SS&C Technologies looked interesting on paper. Cheap forward PE, RSI sitting right in my entry zone. Then I pulled the chart and it's been in a sustained downtrend for the better part of a year. Screener data lies sometimes. The chart doesn't.
What I was left with after cutting through the noise — four names.
The Four

The bellwether. When software recovers, this is usually where the money goes first. It's the name everyone knows, the one that gets on the news, the one retail traders pile into when sentiment turns.

Forward PE just under thirteen. PEG of one. That's not expensive for what it is.
The chart is recovering. Clean bounce off the lows, EMAs crossing bullishly. But it's still wrestling with the fifty EMA overhead. That's the hurdle. I want to see it clear that level convincingly before I'm interested. A pullback to the 20 Daily EMA — confirmation candle back up — that's my trigger.

This one surprised me a bit. MSFT isn't exactly an undiscovered gem, but the chart structure is genuinely good right now.

Long base. Months of accumulation between roughly $390 and $400. Breakout on volume. Now pulling back into the top of that base. RSI has cooled to the fifty-five to sixty range — right where you want it for an entry.
And the narrative is obvious. Copilot. Azure. The OpenAI partnership. Every retail trader knows the story. When software sentiment turns, this is one of the first names that gets bought. That crowd excitement is what I'm trading.

This is the higher energy play. More risk, more potential upside. The kind of name that moves fast when the crowd gets excited.

The base is textbook. Months of tight consolidation, then a breakout candle with proper volume. It's pulled back now into the top of the base — that's your opportunity zone. RSI cooling from seventy, EMAs stacking.
The AI productivity angle fuels this one. Workplace operating system, automation, the whole thing. It's the story retail traders understand and get behind.
This is my highest conviction chart of the four in terms of setup quality right now.
Entry zone on break higher of $100. Stop below the base around $80

Best chart of the lot, and super cheap, with director buying.

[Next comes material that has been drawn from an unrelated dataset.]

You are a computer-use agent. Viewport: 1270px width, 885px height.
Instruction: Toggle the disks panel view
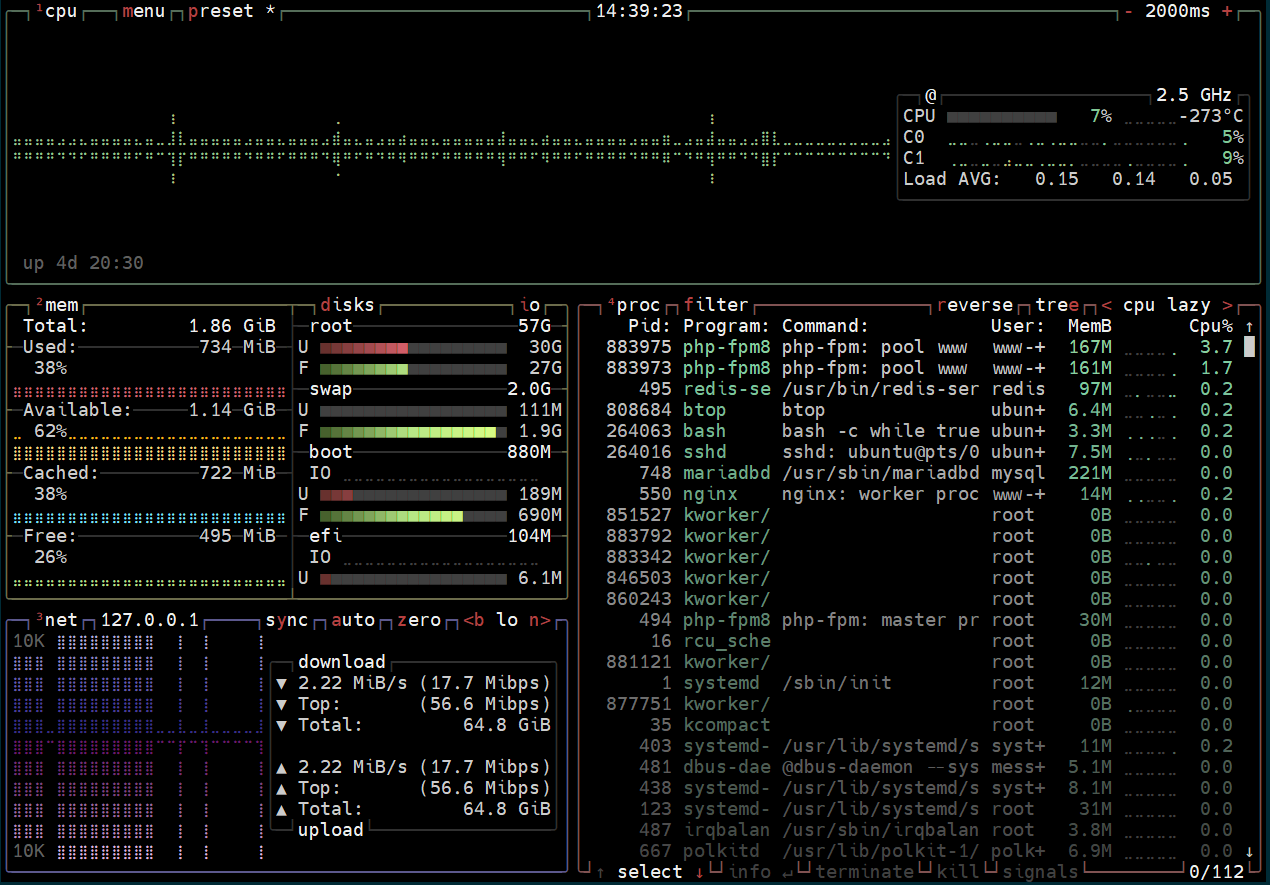(x=347, y=305)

The base it built was immaculate. Tight, months-long, RSI grinding upward through the whole consolidation — that's the footprint of institutional accumulation if I've ever seen it. Then it broke out. Explosively. RSI hit nearly eighty-nine. Volume was massive.
That's the problem right now. It ran too hot, too fast. RSI of eighty-nine means you leave it alone until it cools. Chasing a move like that is how you get caught in a reversal.
The AI workflow automation narrative here is red hot. ServiceNow is right in the middle of that conversation. When this RSI resets to the fifty-five to sixty-five range and price pulls back — that's when I'm interested. Not before.
Patience on this one.

None of these are screaming buys today. The sector had a big run. It's digesting. That's fine — healthy even.
My job right now is to sit on my hands. Watch the RSIs cool. Wait for the confirmation candles. Not get pulled into chasing something that's already moved.
I've made that mistake before. Probably more times than I'd like to admit. You see a stock flying, you feel the FOMO creeping in, and before you know it you're buying the top of a move that's about to reverse on you. I deleted the trading apps off my phone specifically to stop that kind of impulsive behaviour.
The process is: define the entry. Define the stop. Wait. Execute only when the criteria are met.
Software is waking up. The setups are forming. I'll be ready when they trigger.
Not financial advice. Do your own research. I'm a trader documenting my journey, not a fund manager.